本発明によれば、化学的な前処理や特殊な専用装置を使用せずに従来の高感度測定に匹敵する金属イオン検出感度を有する金属検出センサー並びにこの金属検出センサーを利用して金属原子やイオンを検出する金属検出方法及び装置が与えられる。

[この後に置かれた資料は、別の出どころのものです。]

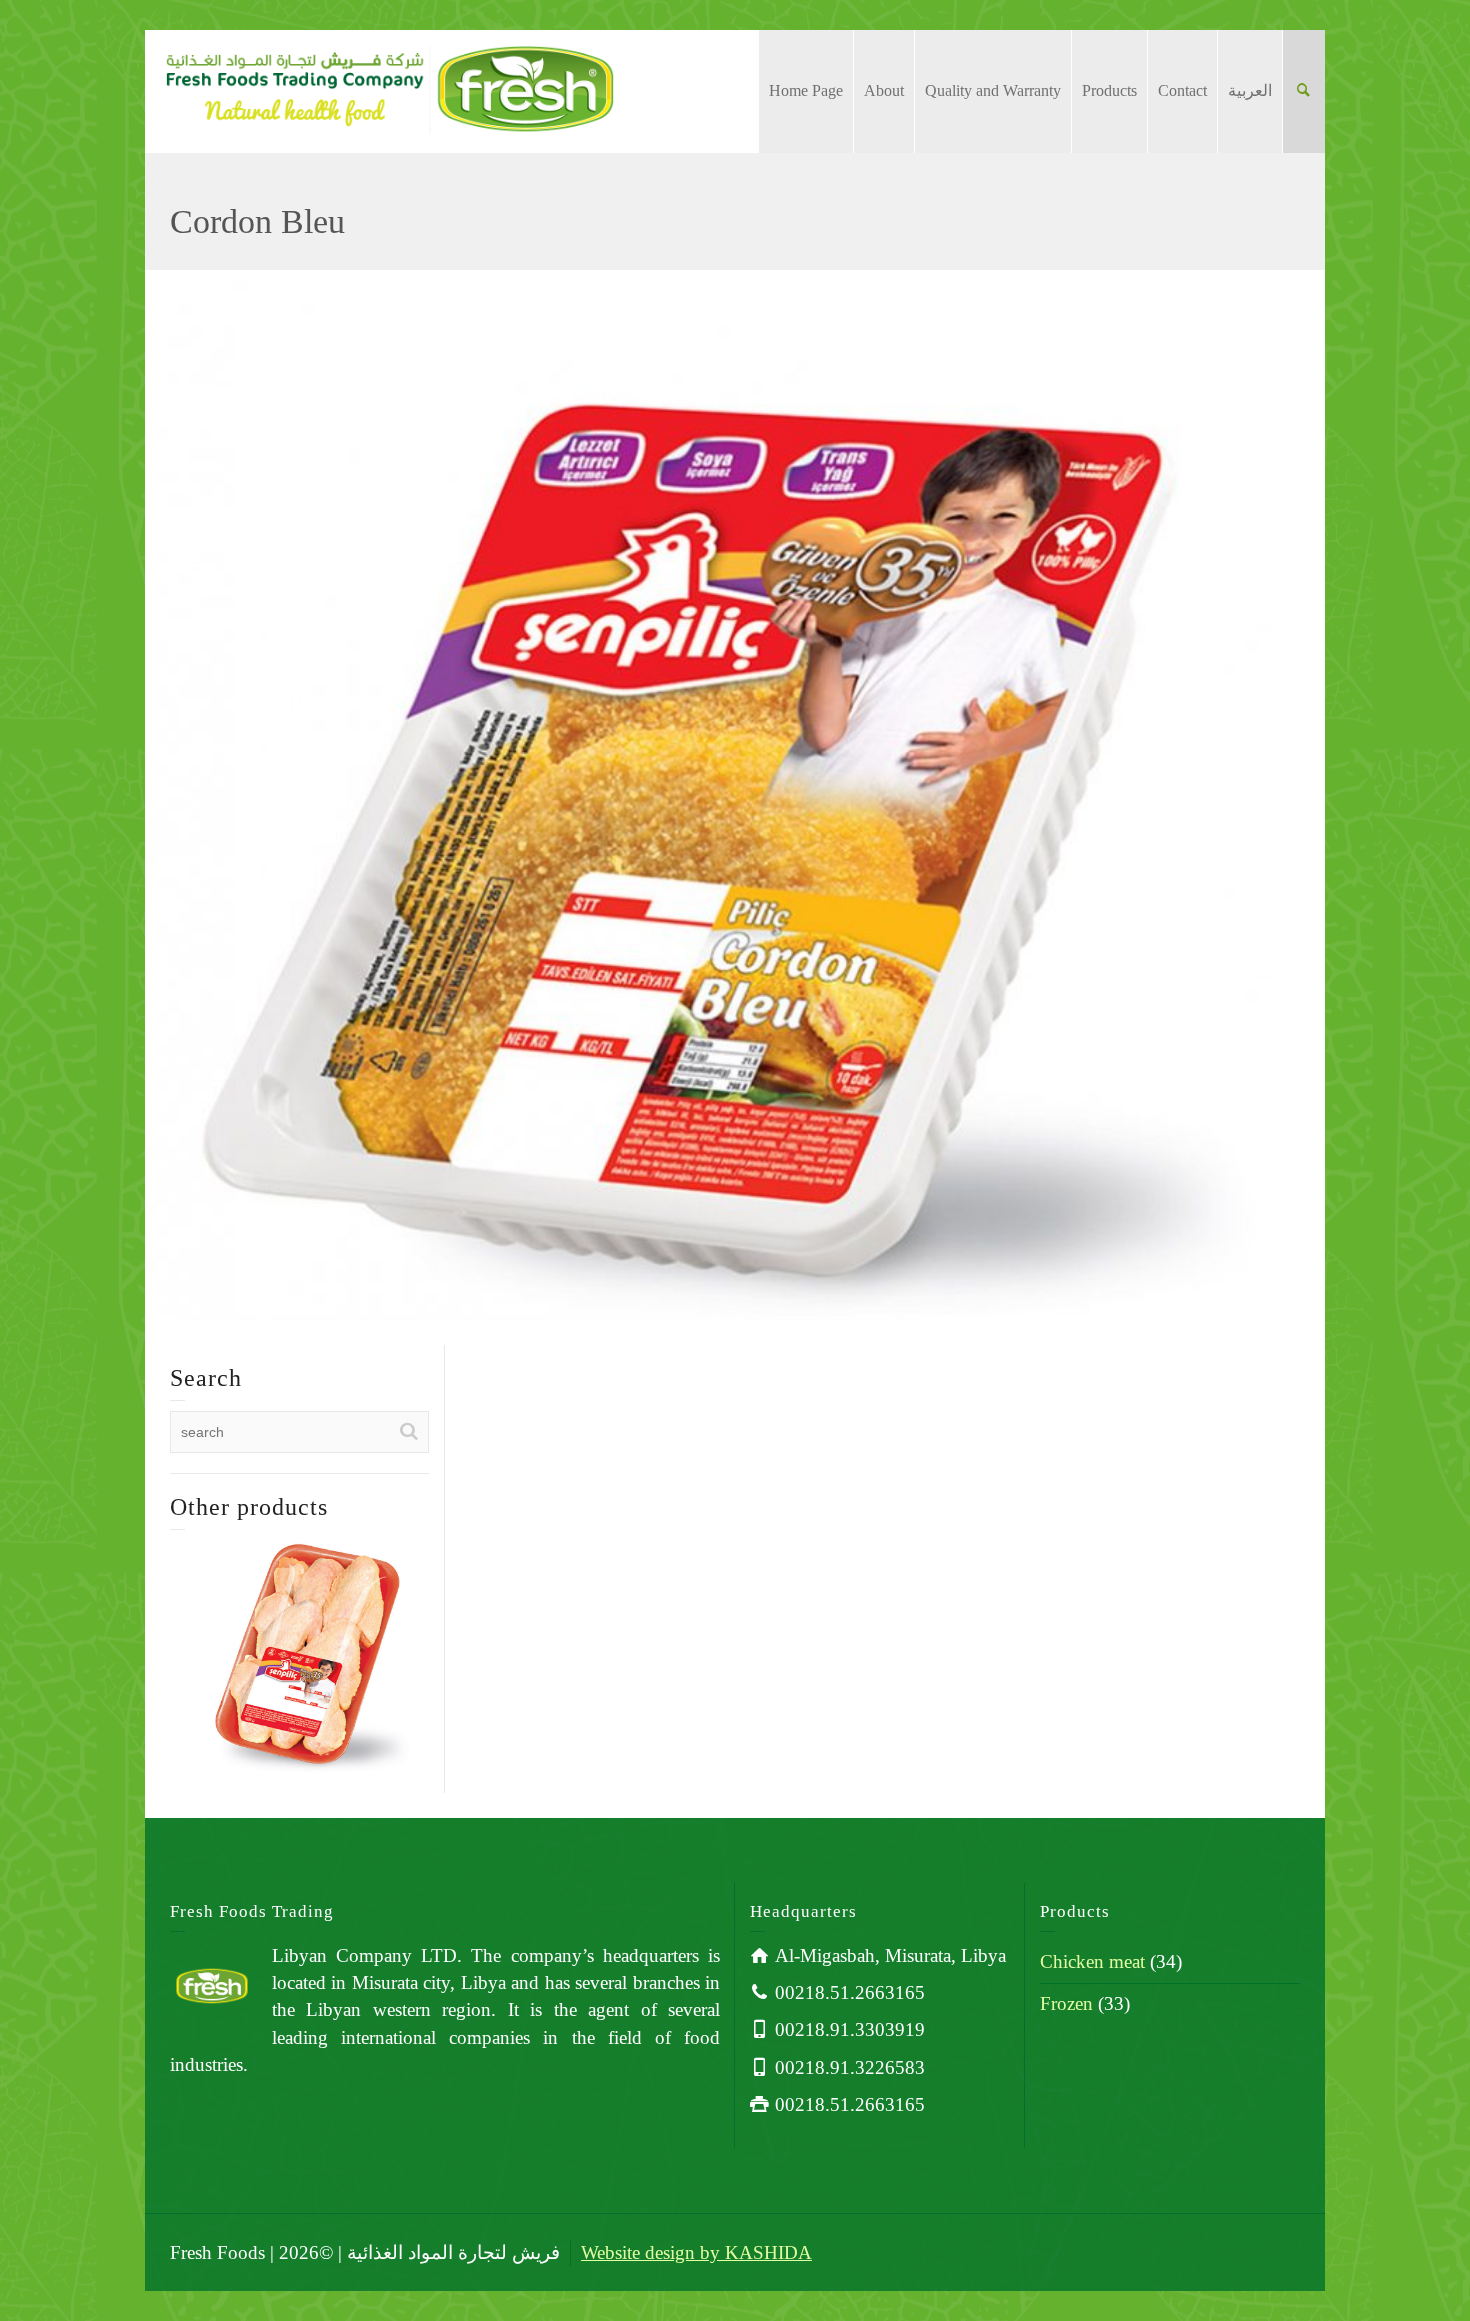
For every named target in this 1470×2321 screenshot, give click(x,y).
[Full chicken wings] (328, 1681)
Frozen (1066, 2003)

（ａ）ＤＮＡアプタマーが水銀をトラップする態様を示す概念図。（ｂ）プラズモン基板上でＤＮＡアプタマーが設けられた金ナノギャップにおける電磁界増強を示す概念図。Ｈｇ^２＋吸着によるＤＮＡアプタマーの構造的及び化学的変化により光学スペクトル（振動スペクトル）の変化がもたらされ、これが水銀イオン検出機構の役割を果たす。水及び偏光を変化させた場合のＤＮＡアプタマーが設けられたＡｕＮＰプラズモン構造の相対赤外線反射スペクトル及び測定時の金ナノギャップの態様の概念図。（ａ）は脱イオン水中でｓ偏光下での測定結果を、（ｂ）は脱イオン水中でｐ偏光下での測定結果を示す。（ｃ）は霞ケ浦から採取した環境水を用い偏光なしでの測定結果を示す。波数１４００ｃｍ^−１、１６５６ｃｍ^−１及び１７２４ｃｍ^−１における振動信号はＤＮＡアプタマーからのものであり、１５５８ｃｍ^−１及び３３００ｃｍ^−１における振動信号は環境水中の有機物によるものである。（ａ）環境水中に添加したＨｇ^２＋濃度の関数としてのスペクトル変化を示すグラフである。ω＝１４００ｃｍ^−１における反吸収ピーク（Ｎの振動に対応）及びグラフ中でその右側のω＝１７２４ｃｍ^−１における弱い吸収ピーク（Ｃ＝Ｏに対応）（下向きの小さな矢印で示す）が、Ｈｇ^２＋の吸着を反映して変化した。（ｂ）左側は、多様な生体由来分子がギャップ内空間を占めている状況での連結箇所のＨｇ^２＋吸着によるＤＮＡアプタマーの構造変形を示す図。右側は、２つのイミノプロトン（imino proton）を放出した後、２つのチミン塩基がＨｇ^２＋により連結されている態様を概念的に示す図。その後、イミド構造中の隣接する原子及び結合手（破線で示す斜めの長方形で囲まれた部分）の双極子モーメントが変化し、これにより（ａ）のグラフに示す赤外線信号の変化を引き起こす。（ｃ）Ｈｇ^２＋濃度を変化させたときの、ω＝１４００ｃｍ^−１におけるＤＮＡアプタマーによるピーク強度（グラフ中ではDNA aptamerと表記）、並びにα：１５５８ｃｍ^−１、β：１６５０ｃｍ^−１及びγ：３３００ｃｍ^−１における生体由来分子によるピーク強度の変化を示すグラフ。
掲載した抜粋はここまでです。